# Nexen vs Nankang Tyres



## millns84 (Jul 5, 2009)

So my old man's in need of some new tyres and wants some all season tyres this time round. He's looking at either Nexen NPriz 4S or Nankang N607.

Does anyone have any experience of either? Nexen seem to get really mixed reviews - Either brilliant or awful whereas Nankang seem to get fairly decent feedback more consistently. 

Cheers in advance :thumb:


----------



## SteveTDCi (Feb 8, 2006)

I run nexen winguards on my cupra and they were great, much better than the nokian a3 winters I run on the mini.

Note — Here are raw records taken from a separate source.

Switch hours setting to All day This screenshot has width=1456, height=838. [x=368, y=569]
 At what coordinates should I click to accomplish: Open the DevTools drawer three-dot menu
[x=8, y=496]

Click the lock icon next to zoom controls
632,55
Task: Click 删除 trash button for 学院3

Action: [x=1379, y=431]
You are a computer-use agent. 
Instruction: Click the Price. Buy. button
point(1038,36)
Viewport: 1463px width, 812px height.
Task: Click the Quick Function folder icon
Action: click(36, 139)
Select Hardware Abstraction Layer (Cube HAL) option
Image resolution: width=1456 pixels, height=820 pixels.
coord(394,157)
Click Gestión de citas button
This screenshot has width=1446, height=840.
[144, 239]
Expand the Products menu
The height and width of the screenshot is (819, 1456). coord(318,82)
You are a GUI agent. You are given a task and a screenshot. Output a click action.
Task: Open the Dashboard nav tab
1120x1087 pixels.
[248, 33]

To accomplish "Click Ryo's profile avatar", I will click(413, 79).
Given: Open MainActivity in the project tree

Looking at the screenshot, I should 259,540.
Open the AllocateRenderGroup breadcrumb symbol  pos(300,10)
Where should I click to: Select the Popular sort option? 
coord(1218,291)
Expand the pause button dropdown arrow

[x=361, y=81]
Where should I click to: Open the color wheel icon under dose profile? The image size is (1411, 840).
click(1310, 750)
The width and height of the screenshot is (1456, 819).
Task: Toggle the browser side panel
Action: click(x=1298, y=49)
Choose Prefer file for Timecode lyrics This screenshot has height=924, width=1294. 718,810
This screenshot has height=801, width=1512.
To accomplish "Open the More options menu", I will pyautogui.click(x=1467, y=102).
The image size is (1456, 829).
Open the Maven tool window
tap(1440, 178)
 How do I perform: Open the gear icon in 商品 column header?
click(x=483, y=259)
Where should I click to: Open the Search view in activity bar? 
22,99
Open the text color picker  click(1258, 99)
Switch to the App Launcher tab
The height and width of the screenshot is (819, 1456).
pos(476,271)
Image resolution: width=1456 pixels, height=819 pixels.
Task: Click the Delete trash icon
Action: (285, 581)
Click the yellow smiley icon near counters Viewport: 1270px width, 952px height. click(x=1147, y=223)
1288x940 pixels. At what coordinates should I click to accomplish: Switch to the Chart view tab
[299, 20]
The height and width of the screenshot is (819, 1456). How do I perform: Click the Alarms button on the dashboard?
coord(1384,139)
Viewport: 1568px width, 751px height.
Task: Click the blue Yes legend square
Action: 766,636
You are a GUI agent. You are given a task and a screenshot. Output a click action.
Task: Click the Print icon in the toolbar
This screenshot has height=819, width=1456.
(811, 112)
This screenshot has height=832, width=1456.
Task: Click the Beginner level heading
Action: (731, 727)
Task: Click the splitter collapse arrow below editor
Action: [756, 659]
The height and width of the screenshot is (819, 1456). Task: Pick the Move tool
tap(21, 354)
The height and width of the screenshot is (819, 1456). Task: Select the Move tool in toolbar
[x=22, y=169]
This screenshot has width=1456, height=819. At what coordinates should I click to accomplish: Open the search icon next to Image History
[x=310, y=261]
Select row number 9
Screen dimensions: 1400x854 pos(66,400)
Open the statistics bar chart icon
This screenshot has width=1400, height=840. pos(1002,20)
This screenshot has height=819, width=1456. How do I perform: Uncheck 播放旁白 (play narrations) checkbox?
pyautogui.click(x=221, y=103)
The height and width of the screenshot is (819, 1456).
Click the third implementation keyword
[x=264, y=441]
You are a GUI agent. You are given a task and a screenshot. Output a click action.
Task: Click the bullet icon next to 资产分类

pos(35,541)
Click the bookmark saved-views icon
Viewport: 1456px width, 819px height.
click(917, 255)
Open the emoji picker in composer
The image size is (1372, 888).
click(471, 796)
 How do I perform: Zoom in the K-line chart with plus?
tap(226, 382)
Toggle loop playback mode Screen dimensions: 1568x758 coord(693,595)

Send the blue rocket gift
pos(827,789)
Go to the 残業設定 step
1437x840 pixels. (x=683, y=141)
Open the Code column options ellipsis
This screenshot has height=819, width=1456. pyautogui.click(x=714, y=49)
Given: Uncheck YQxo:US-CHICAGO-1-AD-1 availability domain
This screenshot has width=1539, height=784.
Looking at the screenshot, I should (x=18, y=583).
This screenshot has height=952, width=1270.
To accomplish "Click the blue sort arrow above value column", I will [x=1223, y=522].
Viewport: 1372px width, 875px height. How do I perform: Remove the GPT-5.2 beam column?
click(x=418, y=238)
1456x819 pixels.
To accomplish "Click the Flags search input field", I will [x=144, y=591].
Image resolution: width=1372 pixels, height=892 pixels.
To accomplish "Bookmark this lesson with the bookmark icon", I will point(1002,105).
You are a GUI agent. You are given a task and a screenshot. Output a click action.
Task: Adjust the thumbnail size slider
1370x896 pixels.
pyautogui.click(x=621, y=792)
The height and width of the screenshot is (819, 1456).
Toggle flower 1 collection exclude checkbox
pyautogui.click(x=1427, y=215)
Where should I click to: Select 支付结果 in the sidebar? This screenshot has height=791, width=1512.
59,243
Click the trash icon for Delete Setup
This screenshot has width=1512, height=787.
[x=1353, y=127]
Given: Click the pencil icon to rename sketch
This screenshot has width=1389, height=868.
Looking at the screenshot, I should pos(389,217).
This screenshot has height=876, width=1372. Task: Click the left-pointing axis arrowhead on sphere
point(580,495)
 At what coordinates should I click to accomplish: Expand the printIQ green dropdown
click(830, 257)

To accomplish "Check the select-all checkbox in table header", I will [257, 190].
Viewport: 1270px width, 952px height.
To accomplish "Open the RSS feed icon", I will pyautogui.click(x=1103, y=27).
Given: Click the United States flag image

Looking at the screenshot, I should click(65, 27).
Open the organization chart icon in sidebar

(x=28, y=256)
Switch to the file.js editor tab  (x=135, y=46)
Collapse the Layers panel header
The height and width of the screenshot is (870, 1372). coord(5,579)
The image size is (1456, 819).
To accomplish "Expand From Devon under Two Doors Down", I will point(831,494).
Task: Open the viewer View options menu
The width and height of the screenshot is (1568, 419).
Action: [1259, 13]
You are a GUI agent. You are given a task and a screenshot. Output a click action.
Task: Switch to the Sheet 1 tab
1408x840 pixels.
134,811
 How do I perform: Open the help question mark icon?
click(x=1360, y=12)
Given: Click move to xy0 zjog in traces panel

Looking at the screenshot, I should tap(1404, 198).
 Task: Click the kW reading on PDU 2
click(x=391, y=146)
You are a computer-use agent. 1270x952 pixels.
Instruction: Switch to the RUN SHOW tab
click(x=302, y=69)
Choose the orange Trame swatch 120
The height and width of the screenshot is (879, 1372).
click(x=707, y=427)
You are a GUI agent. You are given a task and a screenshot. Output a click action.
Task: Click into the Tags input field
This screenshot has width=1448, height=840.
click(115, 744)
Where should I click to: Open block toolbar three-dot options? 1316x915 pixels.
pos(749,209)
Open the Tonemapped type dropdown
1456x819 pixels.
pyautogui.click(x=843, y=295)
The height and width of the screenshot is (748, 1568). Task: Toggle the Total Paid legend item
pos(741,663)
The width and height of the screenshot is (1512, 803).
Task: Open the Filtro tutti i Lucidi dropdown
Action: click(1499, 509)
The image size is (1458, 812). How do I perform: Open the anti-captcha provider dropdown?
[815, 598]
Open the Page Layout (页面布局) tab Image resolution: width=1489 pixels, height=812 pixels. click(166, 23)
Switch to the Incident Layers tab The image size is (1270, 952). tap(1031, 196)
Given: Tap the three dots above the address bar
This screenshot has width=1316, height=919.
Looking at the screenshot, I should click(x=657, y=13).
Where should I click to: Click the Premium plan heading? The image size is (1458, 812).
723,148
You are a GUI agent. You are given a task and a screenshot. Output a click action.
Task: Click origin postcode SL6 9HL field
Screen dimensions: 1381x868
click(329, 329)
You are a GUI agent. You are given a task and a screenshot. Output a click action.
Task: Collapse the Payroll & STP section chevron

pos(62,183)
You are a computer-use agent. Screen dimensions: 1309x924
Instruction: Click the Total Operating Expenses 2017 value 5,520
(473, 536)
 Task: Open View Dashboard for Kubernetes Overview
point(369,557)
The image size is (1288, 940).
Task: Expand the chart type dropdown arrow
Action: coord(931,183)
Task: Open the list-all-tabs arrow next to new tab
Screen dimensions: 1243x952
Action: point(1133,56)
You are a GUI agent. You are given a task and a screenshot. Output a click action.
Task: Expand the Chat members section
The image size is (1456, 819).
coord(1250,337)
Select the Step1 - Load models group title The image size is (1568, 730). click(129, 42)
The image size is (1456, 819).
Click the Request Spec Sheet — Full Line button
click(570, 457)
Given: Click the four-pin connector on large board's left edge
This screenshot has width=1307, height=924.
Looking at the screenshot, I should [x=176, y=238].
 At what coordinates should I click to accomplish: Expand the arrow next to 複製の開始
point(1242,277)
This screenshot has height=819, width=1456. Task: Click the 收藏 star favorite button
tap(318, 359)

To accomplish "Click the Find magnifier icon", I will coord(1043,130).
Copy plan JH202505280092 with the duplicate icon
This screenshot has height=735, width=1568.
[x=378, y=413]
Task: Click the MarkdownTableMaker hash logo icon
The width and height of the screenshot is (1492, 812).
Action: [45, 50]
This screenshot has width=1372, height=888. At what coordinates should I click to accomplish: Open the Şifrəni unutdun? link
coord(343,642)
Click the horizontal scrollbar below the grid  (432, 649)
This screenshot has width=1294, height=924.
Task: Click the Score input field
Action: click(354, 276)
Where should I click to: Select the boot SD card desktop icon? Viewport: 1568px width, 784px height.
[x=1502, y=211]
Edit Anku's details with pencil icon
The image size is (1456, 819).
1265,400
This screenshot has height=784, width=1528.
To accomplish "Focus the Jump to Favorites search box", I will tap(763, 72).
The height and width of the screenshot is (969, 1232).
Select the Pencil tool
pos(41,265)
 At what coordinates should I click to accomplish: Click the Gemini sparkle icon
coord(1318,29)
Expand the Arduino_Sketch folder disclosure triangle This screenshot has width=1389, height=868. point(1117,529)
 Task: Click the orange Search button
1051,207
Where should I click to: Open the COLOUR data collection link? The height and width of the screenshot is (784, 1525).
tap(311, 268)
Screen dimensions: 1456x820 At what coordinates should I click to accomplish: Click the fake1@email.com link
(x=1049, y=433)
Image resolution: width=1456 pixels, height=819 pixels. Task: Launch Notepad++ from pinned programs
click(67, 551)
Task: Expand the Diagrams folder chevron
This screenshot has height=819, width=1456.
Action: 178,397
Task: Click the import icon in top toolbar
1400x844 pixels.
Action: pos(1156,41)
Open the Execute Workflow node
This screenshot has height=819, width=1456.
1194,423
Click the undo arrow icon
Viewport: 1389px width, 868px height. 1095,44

I've also had a couple of Hyundai hire cars that have been fitted with the nexen 8000's are they were good to.


----------



## Monny Fan (Sep 27, 2014)

Nexen are better imho I fit hundreds of them 
Nankang feel/seam more plastic than rubber


----------



## davies20 (Feb 22, 2009)

Not the same model - but I had nexen N6000 I think they were on my old seat. Probably one of the best tyres I've used to be honest.


----------



## millns84 (Jul 5, 2009)

Thanks for the replies.

We've ordered the Nankang tyres in the end. Unlike a lot of other Nexen tyres, the NPriz 4s seems to have too many scary reviews and very poor test results. The Nankang's are hardly Conti's/Goodyear etc but there's a lot more reasonable reviews out there which ultimately swayed the decision.


----------